Some in the business like Herndon fret that low standards that allow for low production costs could make the already relatively small patient market leery. High-end standards meant to assure quality and reliability could bolster confidence, yet also force high costs.

“The regulations are in such limbo … it’s really difficult to project out with any kind of certainty,” said Pete Sessa of the Florida Cannabis Coalition, a business group. “One slight, little change can mean exorbitant costs or enormous savings.”

Herndonand other growers say they believe they already have production infrastructure in place to begin growing marijuana almost immediately, while others say they plan to invest heavily in state-of-the-art facilities.

Knox, a member of the rule-writing committee, is owner of Knox Nursery in Winter Garden. He said “the cost will depend on the regulatory requirements,” some of which will be guided by the committee, and some by the Florida Department of Health.

“There is no doubt that the cost to start growing and dispensing could be very high,” Knox said.

Production costs could be vastly different from most greenhouse crops.

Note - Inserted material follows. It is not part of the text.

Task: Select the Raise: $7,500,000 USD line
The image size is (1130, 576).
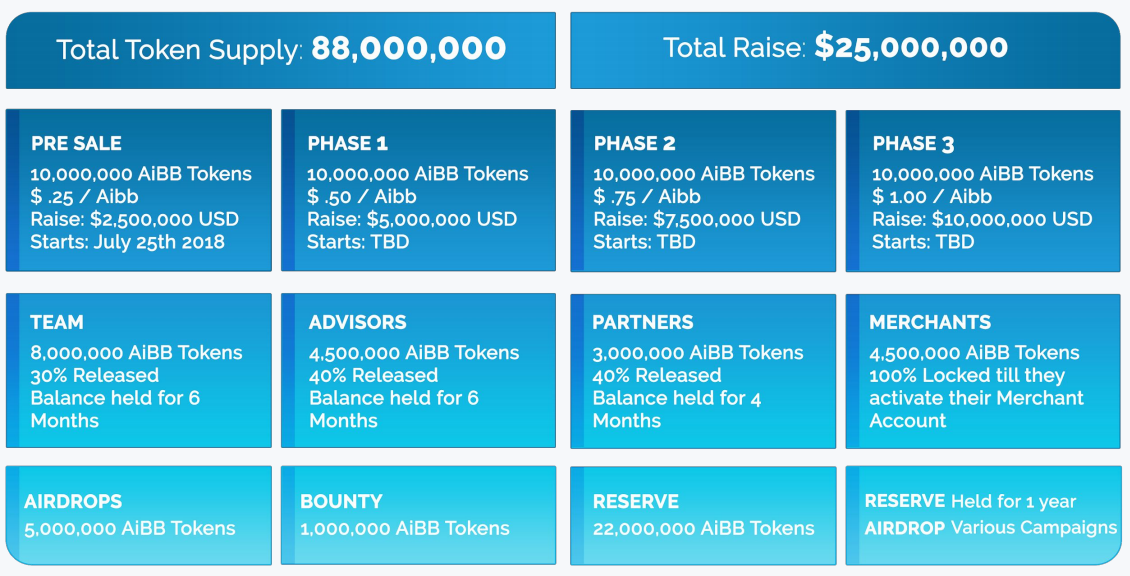Action: [696, 219]
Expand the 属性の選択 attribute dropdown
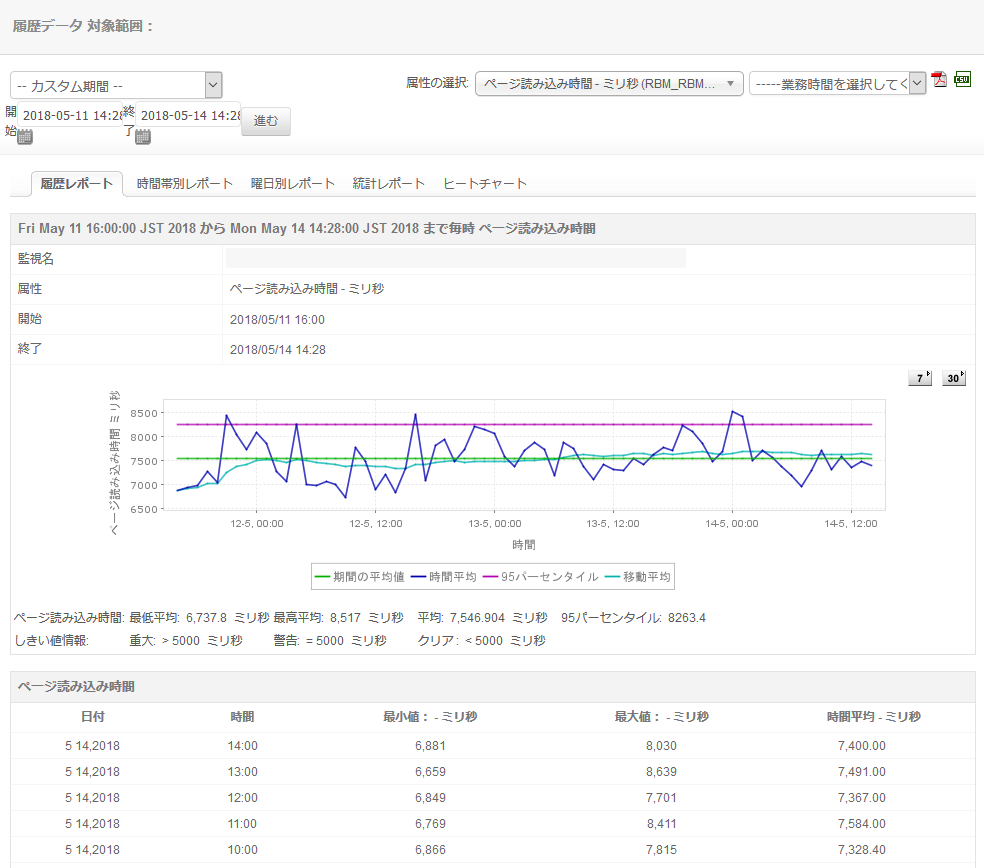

“We’ve talked to people with large operations in Colorado, California and Canada,” said Cerise Naylor executive director of the another business group, the Florida Medical Cannabis Association. “They’re all saying you’re going to be spending hundreds of thousands of dollars a month just on your lighting costs. And then you’re going to have to keep your air conditioning on constantly … because those lights produce so much heat.”

Estimates vary widely on the potential customer market, from a few hundred willing patients to hundreds of thousands.

Another committee member,Jill Lamoureaux, is a past president of the National Cannabis Industry Association. She is a lobbyist for a Colorado-based quality-control lab company called CannLabs, and helped write regulations in Colorado and Washington state.

Based on what has happened in other states, she said Florida should expect a small market. Connecticut, for example, has only four licensed growers, and its law allows for more products and more illnesses to qualify than does Florida’s, but “the purchasing market is not big enough for the four.”

“Prices are exorbitantly high,” she said. “The prices are double the black market.”

And no health insurance will pay for marijuana medicine.

Among other critical issues that the committee must settle is where the companies can sell their products. Initially there was the expectation that they would have to sell the medicine directly from their production facilities, meaning only five dispensaries in the state, most likely located in semi-rural areas.

“That was the clincher in getting a better idea of what the revenue is going to be,” Naylor said. “You would lose so much of your qualified and likely patient base if they had to drive two hours to the middle of nowhere to pick up their medicine. With retail facilities, more patients are going to be interested in using this low-THC cannabis because it’s significantly more accessible.”

So why all the interest in the competition?

Zabinofsky, who heads a Sanford-based company called Maser Growers that intends to partner with the Baywood Nurseries in Plymouth, calls the five licenses the “golden tickets.”

If Florida fully legalizes medical marijuana, estimates suggest that the Florida industry could see hundreds of millions of dollars in annual revenue. Zabinofsky said she thinks that is a very low estimate; she calculates a potential market worth billions a year.

The growers already set up in business would be most ready.

“All I have to do is change the strain if I get the golden ticket,” Zabinofsky said.